▸ **Excerpts from a dataset**:
--
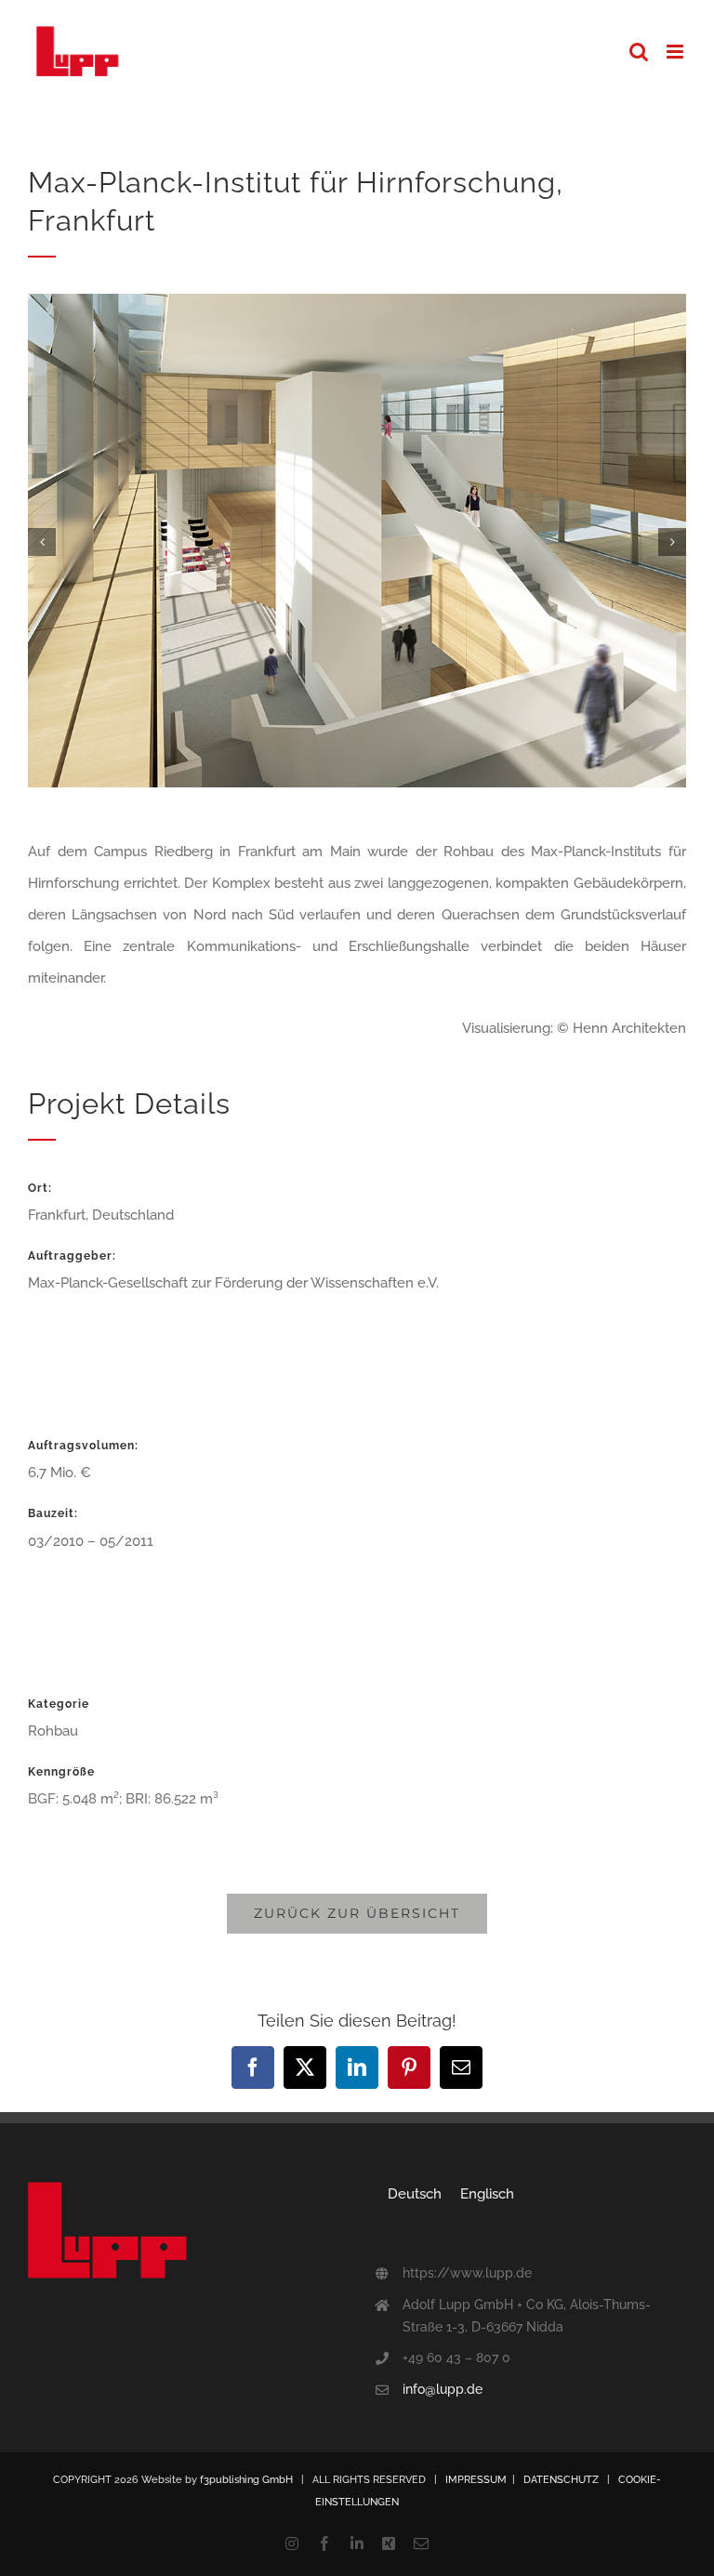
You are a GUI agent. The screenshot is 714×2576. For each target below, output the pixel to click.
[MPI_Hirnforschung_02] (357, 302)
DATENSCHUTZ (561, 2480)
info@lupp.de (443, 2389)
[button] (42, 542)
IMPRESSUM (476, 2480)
--
▸ **What you should do**: The copy you produce must repeat all the entries exactly and contain no pictures.

▸ **Solution for this problem**:
You are a GUI agent. The screenshot is 714×2576. For each target below, output the pixel to click.
[MPI_Hirnforschung_02] (357, 302)
DATENSCHUTZ (561, 2480)
info@lupp.de (443, 2389)
[button] (42, 542)
IMPRESSUM (476, 2480)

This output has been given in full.